This example here gives a warning that the second definition will never match join/2.
defmodule Concat3 do
def join(a, b) do
IO.puts "***First join"
a <> b
end
def join(a, b, sep \\ " ") do
IO.puts "***Second join"
a <> sep <> b
end
end
If we flip the definitions, we get an error:
defmodule Concat3 do
def join(a, b, sep \\ " ") do
IO.puts "***Second join"
a <> sep <> b
end
def join(a, b) do
IO.puts "***First join"
a <> b
end
end
Question: The fact these two definitions overlap is obvious. What is confusing to me is why it is an error in one case but a warning in another. There is something going on here that I am not understanding (and I do not have it pin pointed), but I would have expected it to be both warnings or both errors. What’s going on ?
Hi! It would be easier for us to help you understand this, if you’d give us the errors/warnings text as well.
Not everyone has access to an elixir compiler all the time, also the observed behaviour might be version dependant, therefore please also provide your elixir version.
cat warn.ex; elixir warn.ex
defmodule Concat3 do
def join(a, b) do
IO.puts "***First join"
a <> b
end
def join(a, b, sep \\ " ") do
IO.puts "***Second join"
a <> sep <> b
end
end
warning: this clause for join/2 cannot match because a previous clause at line 3 always matches
warn.ex:8
Error
cat error.ex ; elixir error.ex
defmodule Concat3 do
def join(a, b, sep \\ " ") do
IO.puts "***Second join"
a <> sep <> b
end
def join(a, b) do
IO.puts "***First join"
a <> b
end
end
** (CompileError) error.ex:8: def join/2 conflicts with defaults from join/3
error.ex:8: (module)
I‘d expect the difference to be that the conflict in the first case is caused by autogenerated code, while in the second case it‘s caused by code you wrote and therefore you need to fix.
From another angle: In the first case still both implementations are callable, even if the second function will only be callable with explicitly supplying the default. In the second example the latter function can never be called.
The pattern matching is attempted from top to bottom (order of definitions). So the first join definition is attempted at first, then the second one and so on.

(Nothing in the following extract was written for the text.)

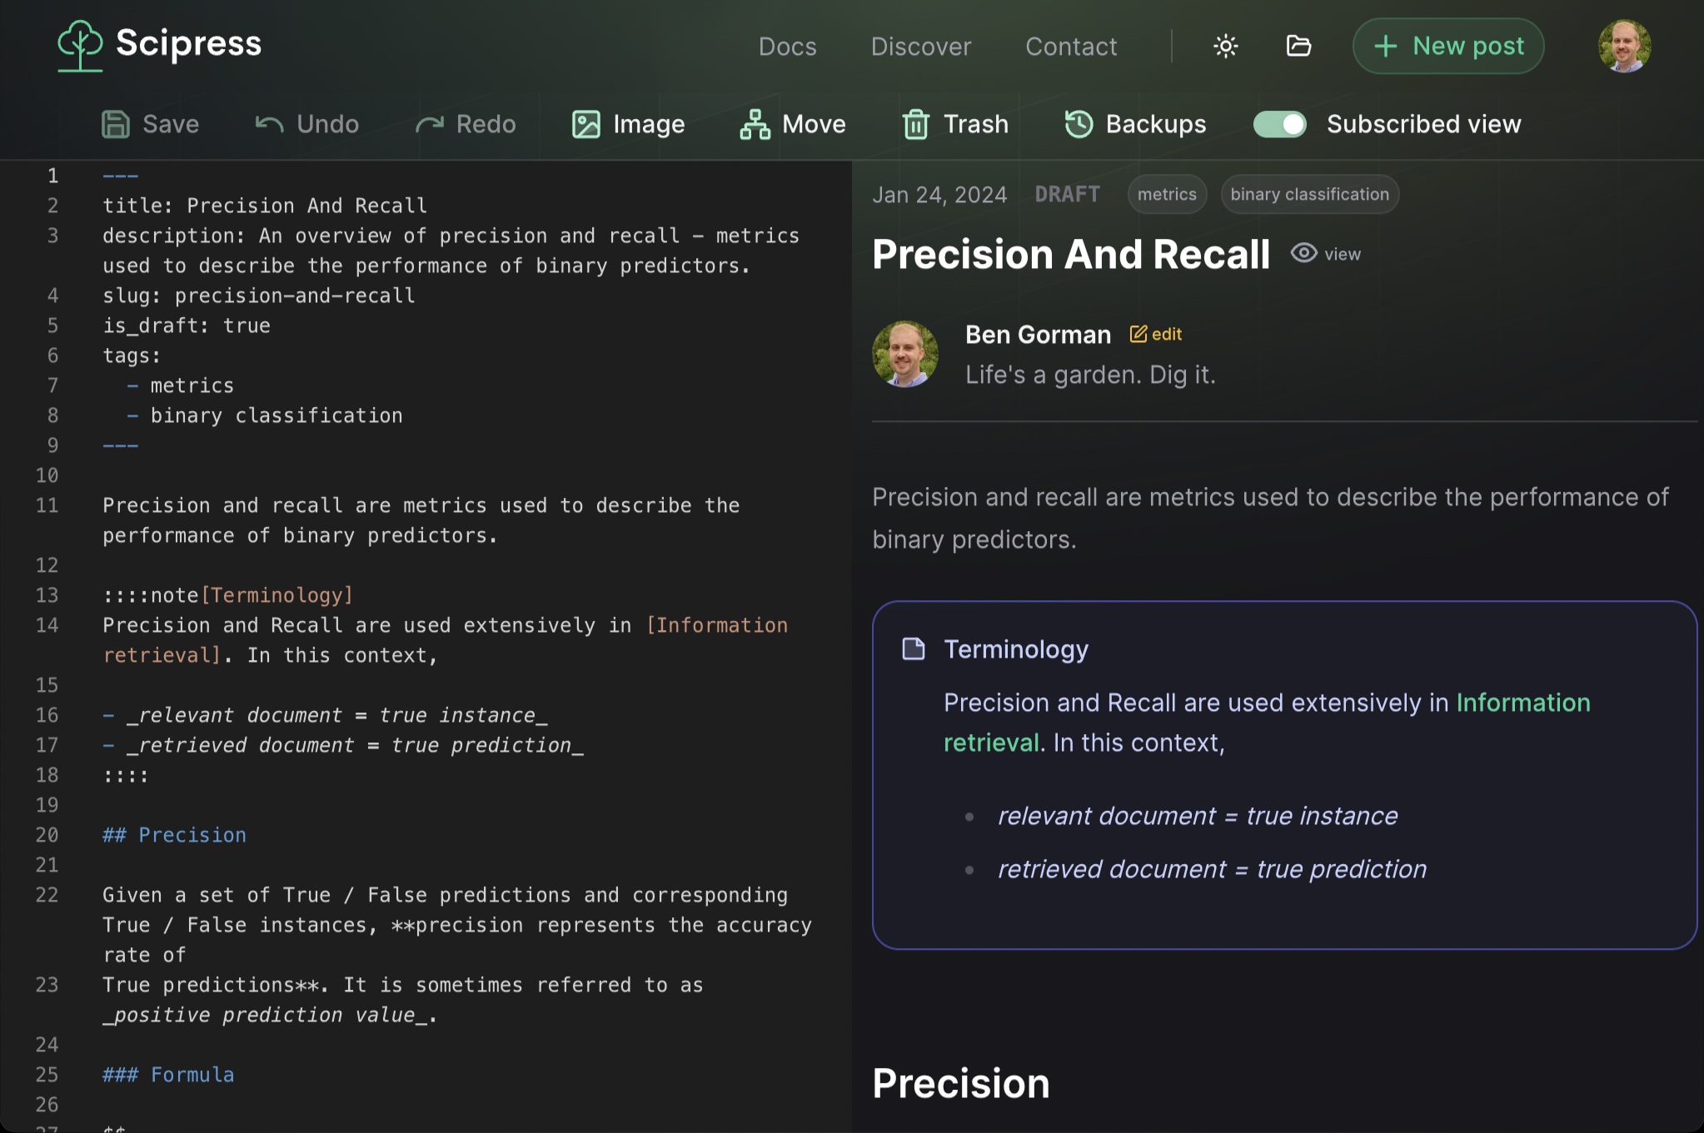Viewport: 1704px width, 1133px height.
Task: Open the Contact nav link
Action: [x=1071, y=47]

Providing a default argument actually defines two functions:
defmodule Concat3 do
def join(a, b, sep \\ " ") do
IO.puts "***Second join"
a <> sep <> b
end
end
defines Concat3.join/3 and Concat3.join/2. Something like this:
defmodule Concat3 do
def join(a, b, sep) do
IO.puts "***Second join"
a <> sep <> b
end
def join(a, b) do
join(a, b, " ")
end
end
So when you’re trying to define a separate join(a, b) manually, the function can never be matched or creates a conflict.